Computational Language Acquisition with Theory of Mind
- URL: http://arxiv.org/abs/2303.01502v1
- Date: Thu, 2 Mar 2023 18:59:46 GMT
- Title: Computational Language Acquisition with Theory of Mind
- Authors: Andy Liu, Hao Zhu, Emmy Liu, Yonatan Bisk, Graham Neubig
- Abstract summary: We build language-learning agents equipped with Theory of Mind (ToM) and measure its effects on the learning process.

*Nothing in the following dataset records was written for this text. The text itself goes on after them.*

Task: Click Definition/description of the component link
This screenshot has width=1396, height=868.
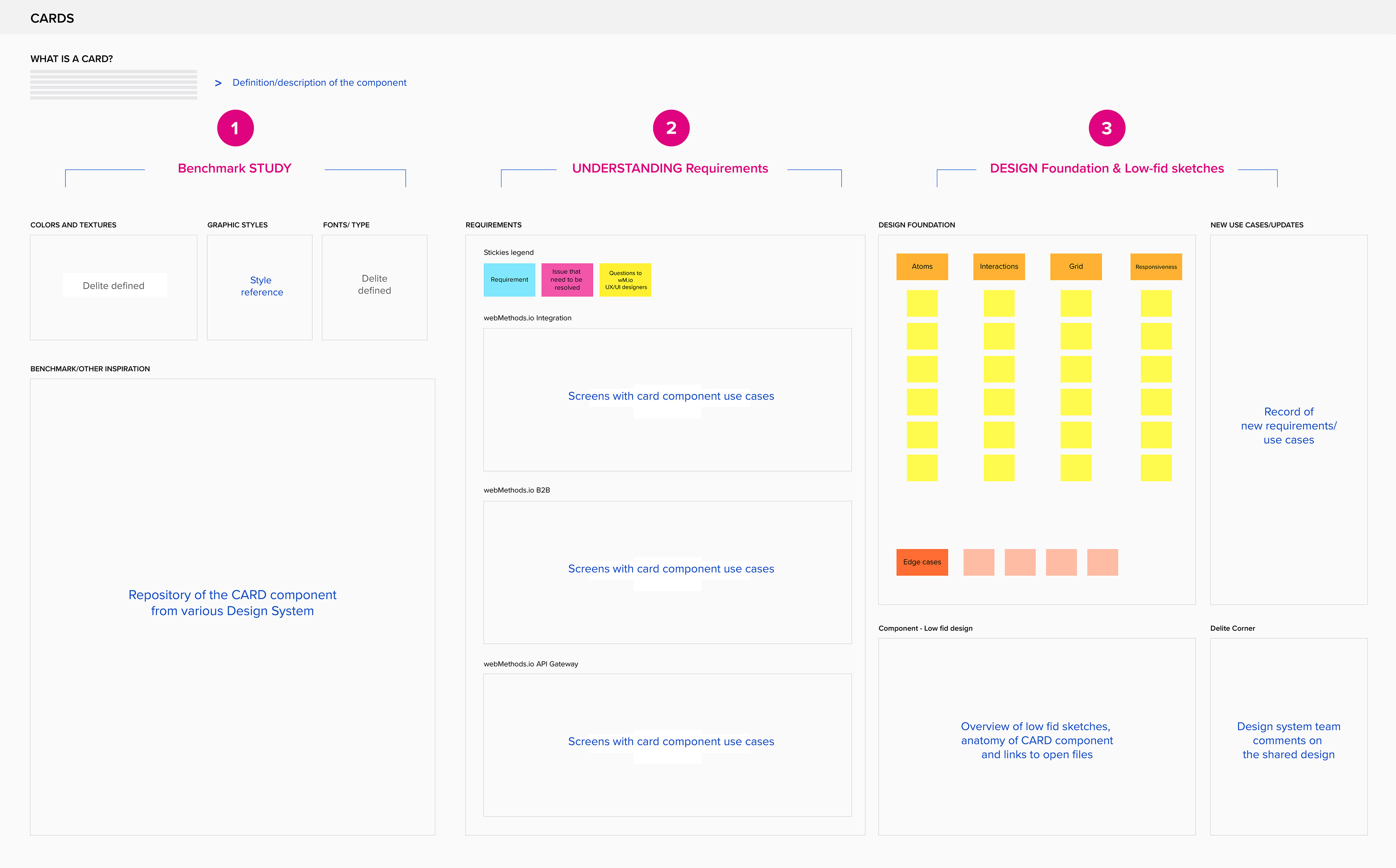Action: (x=319, y=83)
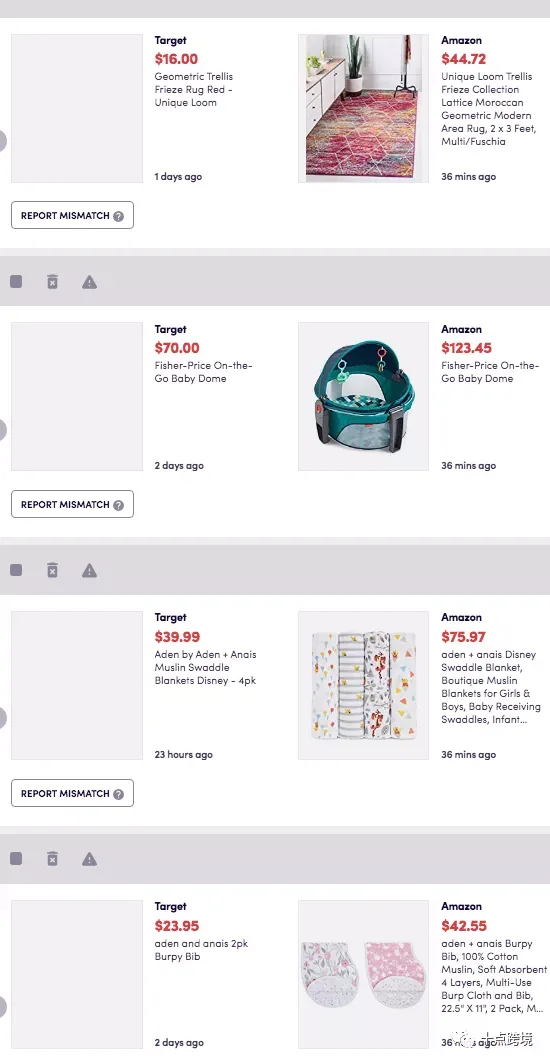Open the Amazon swaddle blankets product image
550x1064 pixels.
tap(364, 685)
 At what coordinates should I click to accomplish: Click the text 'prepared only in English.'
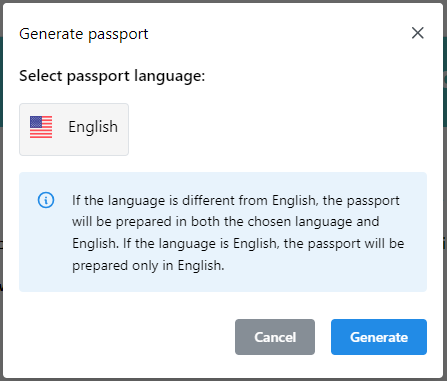[148, 266]
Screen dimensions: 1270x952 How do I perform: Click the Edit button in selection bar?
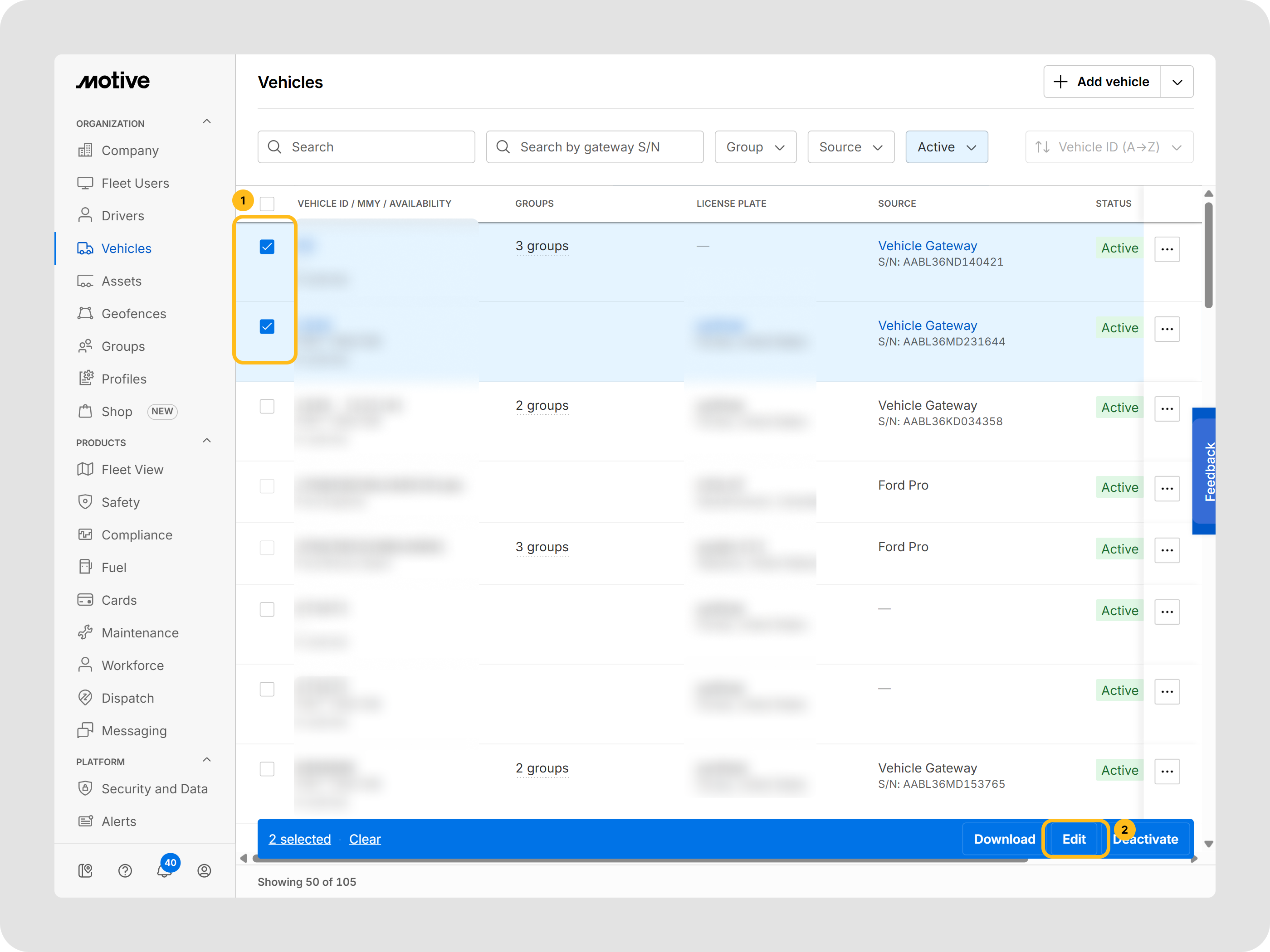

We find that training speakers with a highly weighted ToM listener component leads to performance gains in our image referential game setting.
- Score: 84.2267302901888
- License: http://creativecommons.org/licenses/by/4.0/
- Abstract: Unlike current state-of-the-art language models, young children actively
acquire language through interactions with their surrounding environment and
caretakers. One mechanism that has been argued to be critical to language
learning is the ability to infer the mental states of other agents in social
environments, coined Theory of Mind (ToM) by Premack & Woodruff (1978). Drawing
inspiration from the modern operationalized versions of ToM implemented in
Rabinowitz et al. (2018) and Zhu et al. (2021), we build language-learning
agents equipped with ToM, and measure its effects on the learning process. We
model ToM by giving the speaker agent an internal listener model that is
trained alongside the speaker and used to rerank potential utterances. We
experiment with varying task difficulty, hypothesizing that models will acquire
more complex language to adapt to stronger environmental pressures. We find
that training speakers with a highly weighted ToM listener component leads to
performance gains in our image referential game setting. We also find some
evidence that increasing task difficulty in the training process results in
more fluent and precise utterances in evaluation. This suggests the potential
utility of further incorporating ToM, as well as other insights from child
language acquisition, into computational models of language acquisition.